Article <2025May3.081100@mips.complang.tuwien.ac.at>

Deutsch English Français Italiano
<2025May3.081100@mips.complang.tuwien.ac.at>

View for Bookmarking (what is this?)
Look up another Usenet article
Path: news.eternal-september.org!eternal-september.org!.POSTED!not-for-mail
From: anton@mips.complang.tuwien.ac.at (Anton Ertl)
Newsgroups: comp.arch
Subject: Re: DMA is obsolete
Date: Sat, 03 May 2025 06:11:00 GMT
Organization: Institut fuer Computersprachen, Technische Universitaet Wien
Lines: 267
Message-ID: <2025May3.081100@mips.complang.tuwien.ac.at>
References: <vuj131$fnu$1@gal.iecc.com> <5a77c46910dd2100886ce6fc44c4c460@www.novabbs.org> <vv19rs$t2d$1@reader1.panix.com> <2025May2.073450@mips.complang.tuwien.ac.at> <vv2mqb$hem$1@reader1.panix.com>
Injection-Date: Sat, 03 May 2025 09:59:55 +0200 (CEST)
Injection-Info: dont-email.me; posting-host="d230db8aa85e68b3bc438415dc7f1948";
	logging-data="3264090"; mail-complaints-to="abuse@eternal-september.org";	posting-account="U2FsdGVkX18sc0gJXwPRRmeL5doTsFq7"
Cancel-Lock: sha1:o1VQeq9gcCGREwsPs8upKmeuep4=
X-newsreader: xrn 10.11

cross@spitfire.i.gajendra.net (Dan Cross) writes:
>In article <2025May2.073450@mips.complang.tuwien.ac.at>,
>Anton Ertl <anton@mips.complang.tuwien.ac.at> wrote:
>>I think it's the same thing as Greenspun's tenth rule: First you find
>>that a classical DMA engine is too limiting, then you find that an A53
>>is too limiting, and eventually you find that it would be practical to
>>run the ISA of the main cores.  In particular, it allows you to use
>>the toolchain of the main cores for developing them,
>
>These are issues solveable with the software architecture and
>build system for the host OS.

Certainly, one can work around many bad decisions, and in reality one
has to work around some bad decisions, but the issue here is not
whether "the issues are solvable", but which decision leads to better
or worse consequences.

>The important characteristic is
>that the software coupling makes architectural sense, and that
>simply does not require using the same ISA across IPs.

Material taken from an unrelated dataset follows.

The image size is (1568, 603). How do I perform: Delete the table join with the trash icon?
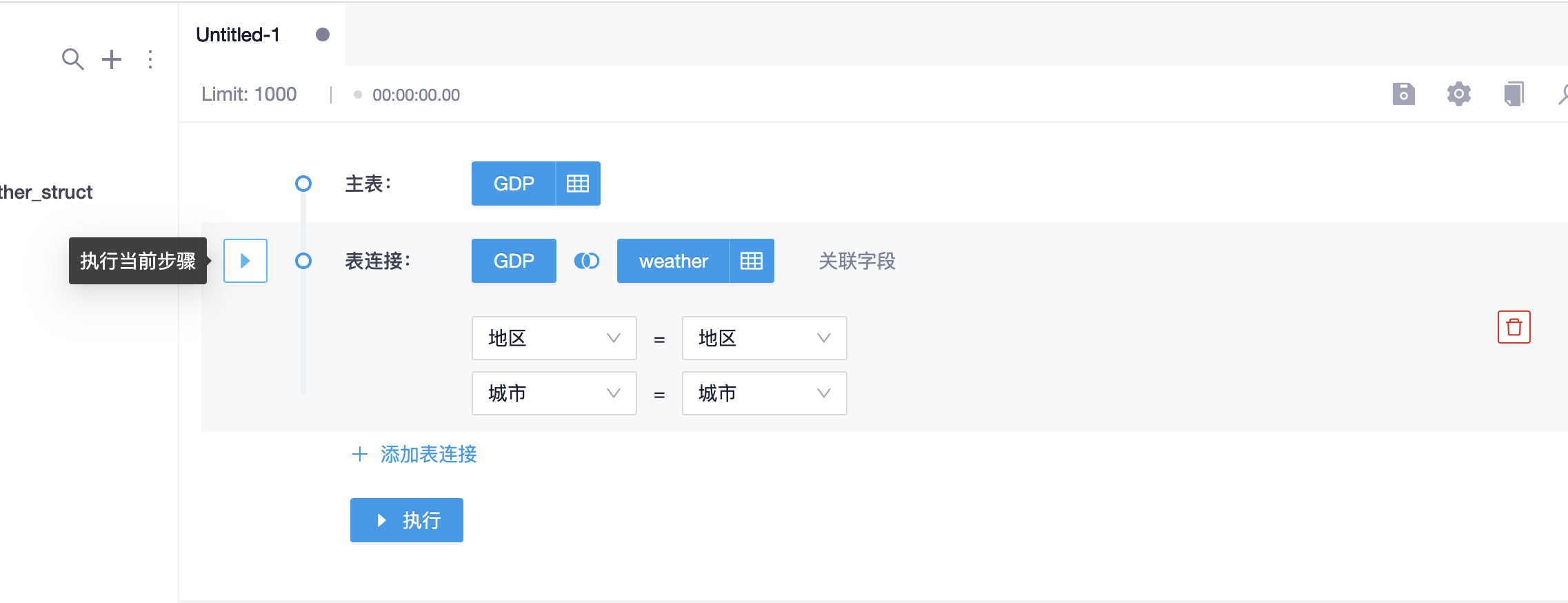pos(1514,327)
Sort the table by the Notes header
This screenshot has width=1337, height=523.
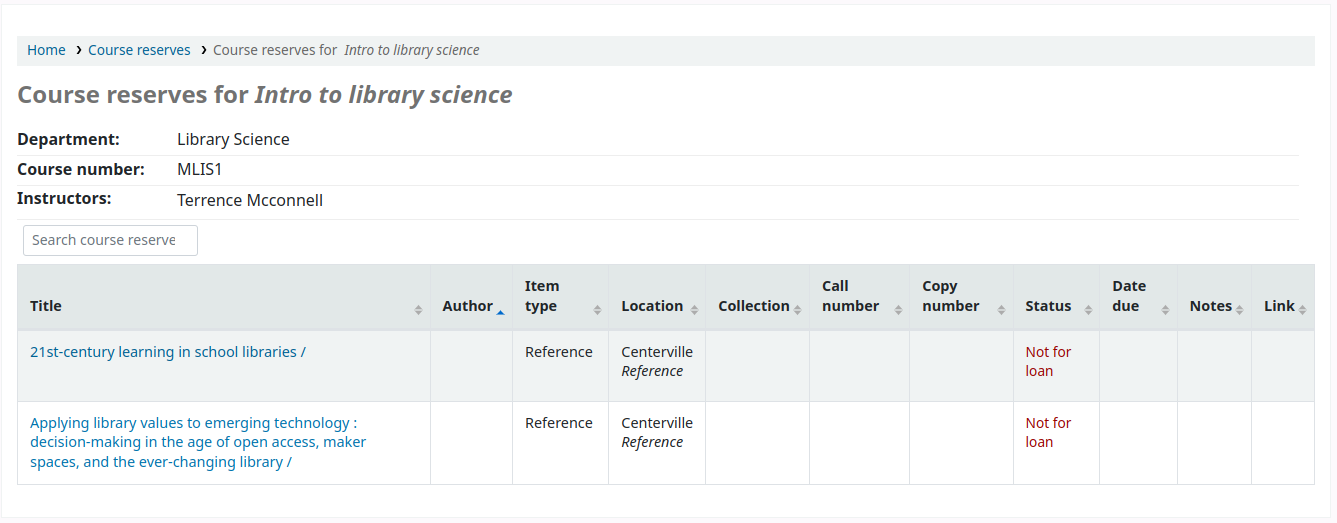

IP?  Internet Protocol?  Software Coupling sounds to me like a concept
from Constantine out of my Software engineering class.  I guess you
did not mean either, but it's unclear what you mean.

In any case, I have made arguments why it would make sense to use the
same ISA as for the OS for programming the cores that replace DMA
engines.  I will discuss your counterarguments below, but the most
important one to me seems to be that these cores would cost more than
with a different ISA.  There is something to that, but when the
application ISA is cheap to implement (e.g., RV64GC), that cost is
small; it may be more an argument for also selecting the
cheap-to-implement ISA for the OS/application cores.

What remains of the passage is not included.